Experience, however, has not been kind to this creed. Guyana has travelled this road for decades, and the promised destination remains stubbornly out of reach. The scale of concessions bears no proportional relationship to the creation of quality employment or broad-based income growth. What has grown, with impressive speed, is private accumulation—often concentrated and frequently insulated from meaningful public obligation. If incentives were meant to seed a more equitable economy, the harvest has been thin.
The moral hazard of this model is most starkly visible in the administration of Value-Added Tax. VAT, in theory, is a neutral instrument, collected on behalf of the State. In practice, it has become a shadow subsidy for unscrupulous businesses. The dishonest businesses lift money from consumers. It is pocketed by the dishonest ones and never fully remitted.
What should have been public revenue instead becomes a slush fund, an interest-free loan, a private investment pool. While working people struggle with a rising cost-of-living, some firms expand on the back of these unremitted taxes they were never meant to keep. It is a quiet form of theft, rendered respectable by inertia and weak enforcement.
Yet calls for the removal of VAT will be resisted. Yet the irony is acute. Private-sector expansion, fuelled by concessions and unremitted taxes, contributes to an overheating economy—higher prices, distorted demand, and widening inequality. The working class pays twice: once at the checkout counter, and again through foregone public services.
At the center of this architecture sits what might be called the Jagdeo model: an approach to development that treats concessions as an end in themselves, not as instruments to secure measurable public benefit. Under this model, incentives are granted upfront, with little concern for whether savings are passed on to consumers, reinvested productively, or shared with workers. The State gives, and then waits—patiently, optimistically, and usually in vain.
There is nothing radical in saying that this model has failed. What is radical is the refusal to acknowledge it. Incentives are not inherently wrong. High and poorly structured taxes can indeed discourage investment. But concessions without conditions are not policy; they are gifts. And gifts of public money demand public returns.
A new model is not only possible but necessary, one that is redesigned to improve benefits to the State rather than defer them indefinitely. The same logic should apply to domestic private enterprise. If tax concessions reduce the cost of investment, then that reduction should yield dividends to taxpayers.
One obvious mechanism is equity. Future incentives—whether tax holidays, reduced tax rates, or accelerated allowances—should be linked to a state stake in the beneficiary businesses. If the public provides seed capital indirectly through foregone revenue, the public should share in ownership, profits, and long-term value. This is not expropriation; it is reciprocity.
Incentives should also be explicitly tied to reinvestment: in local supply chains, in worker training, in productivity-enhancing technology. These commitments must be measurable, time-bound, and enforceable. Anything less is theatre.

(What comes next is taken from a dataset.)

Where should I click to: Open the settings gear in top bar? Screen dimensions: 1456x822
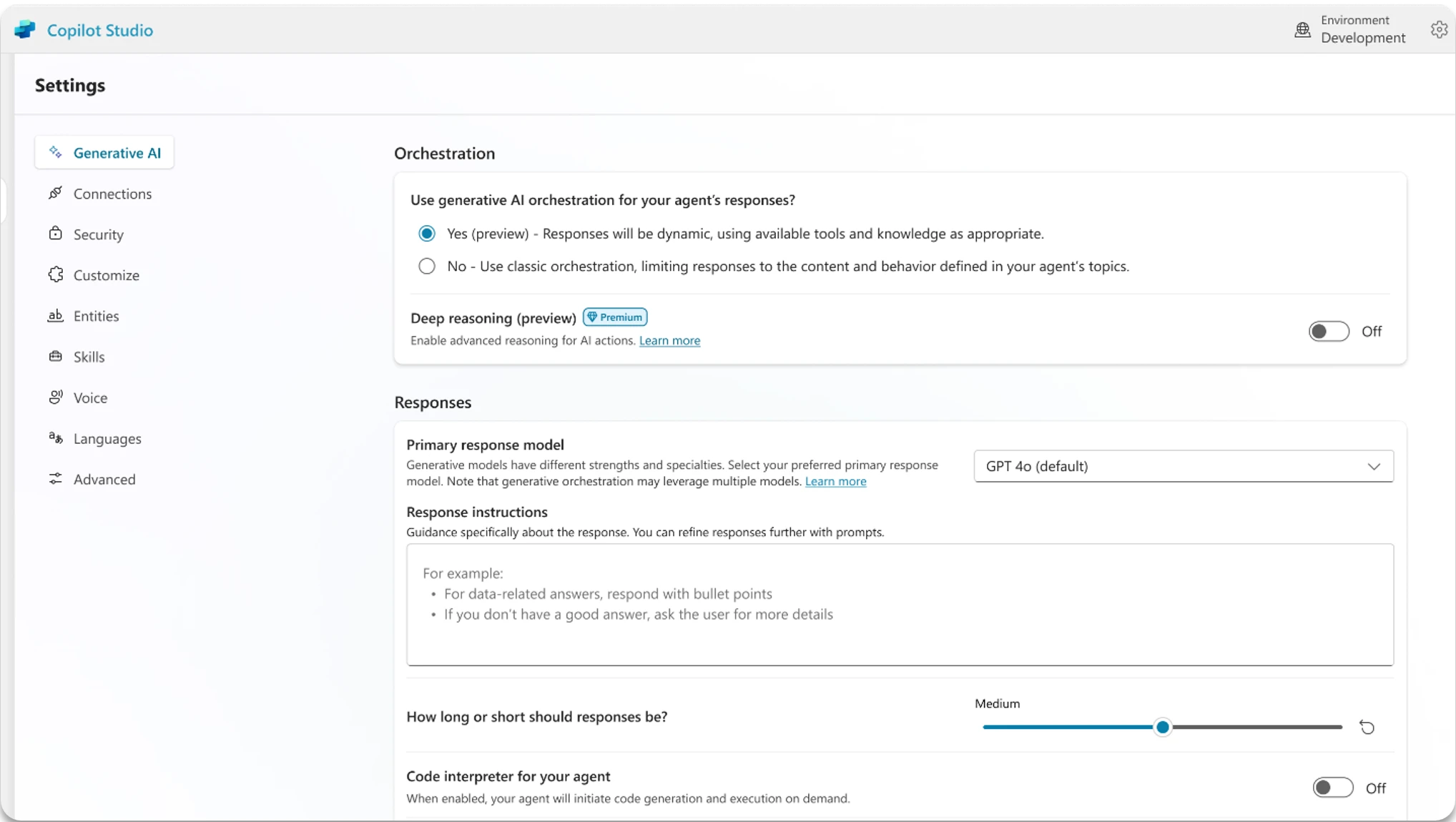tap(1439, 30)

Finally, tax reform itself must escape its piecemeal captivity. Adjusting rates here and granting exemptions there, under pressure from well-organised interests, produces incoherence and inequity. What is needed is a comprehensive re-examination of the tax system—one that balances competitiveness with fairness, revenue with development, and private profit with public purpose.
The question is not whether Guyana can afford to change course. It is whether it can afford not to. Continuing to funnel public resources into private hands without return is not development policy; it is a perpetual cash grant, dispensed on private terms.
The Jagdeo model, whatever its intentions, has run its course. It is time to replace faith with evidence, generosity with accountability, and concessions with contracts that finally work for the people who pay for them.
(The views expressed in this article are those of the author and do not necessarily reflect the opinions of this newspaper.)